THE DATA START

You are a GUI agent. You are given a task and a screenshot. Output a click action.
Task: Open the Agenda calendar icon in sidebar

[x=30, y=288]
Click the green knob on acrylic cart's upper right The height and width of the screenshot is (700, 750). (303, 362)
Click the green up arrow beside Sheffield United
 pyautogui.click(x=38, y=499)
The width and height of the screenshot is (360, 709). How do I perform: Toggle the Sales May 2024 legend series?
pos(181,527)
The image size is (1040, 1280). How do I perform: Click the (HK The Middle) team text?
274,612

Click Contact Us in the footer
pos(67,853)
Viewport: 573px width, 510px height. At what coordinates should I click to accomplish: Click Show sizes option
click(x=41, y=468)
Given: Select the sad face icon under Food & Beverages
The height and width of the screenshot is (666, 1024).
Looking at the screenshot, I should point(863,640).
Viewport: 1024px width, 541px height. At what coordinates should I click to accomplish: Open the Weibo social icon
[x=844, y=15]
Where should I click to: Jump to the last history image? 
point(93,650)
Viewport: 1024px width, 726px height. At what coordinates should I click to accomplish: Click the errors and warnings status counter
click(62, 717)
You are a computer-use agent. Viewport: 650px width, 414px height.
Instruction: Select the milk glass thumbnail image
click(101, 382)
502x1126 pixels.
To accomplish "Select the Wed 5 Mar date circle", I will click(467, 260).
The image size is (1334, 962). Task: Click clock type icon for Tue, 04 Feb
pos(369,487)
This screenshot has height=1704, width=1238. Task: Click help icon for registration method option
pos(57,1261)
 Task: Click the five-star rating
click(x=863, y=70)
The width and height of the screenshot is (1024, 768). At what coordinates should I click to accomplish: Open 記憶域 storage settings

THE DATA END

» **WHAT IS EXPECTED**
The expected output is an exact copy of all the records above.

» **SOLUTION FOR THIS PROBLEM**
You are a GUI agent. You are given a task and a screenshot. Output a click action.
Task: Open the Agenda calendar icon in sidebar

[x=30, y=288]
Click the green knob on acrylic cart's upper right The height and width of the screenshot is (700, 750). (303, 362)
Click the green up arrow beside Sheffield United
 pyautogui.click(x=38, y=499)
The width and height of the screenshot is (360, 709). How do I perform: Toggle the Sales May 2024 legend series?
pos(181,527)
The image size is (1040, 1280). How do I perform: Click the (HK The Middle) team text?
274,612

Click Contact Us in the footer
pos(67,853)
Viewport: 573px width, 510px height. At what coordinates should I click to accomplish: Click Show sizes option
click(x=41, y=468)
Given: Select the sad face icon under Food & Beverages
The height and width of the screenshot is (666, 1024).
Looking at the screenshot, I should point(863,640).
Viewport: 1024px width, 541px height. At what coordinates should I click to accomplish: Open the Weibo social icon
[x=844, y=15]
Where should I click to: Jump to the last history image? 
point(93,650)
Viewport: 1024px width, 726px height. At what coordinates should I click to accomplish: Click the errors and warnings status counter
click(62, 717)
You are a computer-use agent. Viewport: 650px width, 414px height.
Instruction: Select the milk glass thumbnail image
click(101, 382)
502x1126 pixels.
To accomplish "Select the Wed 5 Mar date circle", I will click(467, 260).
The image size is (1334, 962). Task: Click clock type icon for Tue, 04 Feb
pos(369,487)
This screenshot has height=1704, width=1238. Task: Click help icon for registration method option
pos(57,1261)
 Task: Click the five-star rating
click(x=863, y=70)
The width and height of the screenshot is (1024, 768). At what coordinates should I click to accomplish: Open 記憶域 storage settings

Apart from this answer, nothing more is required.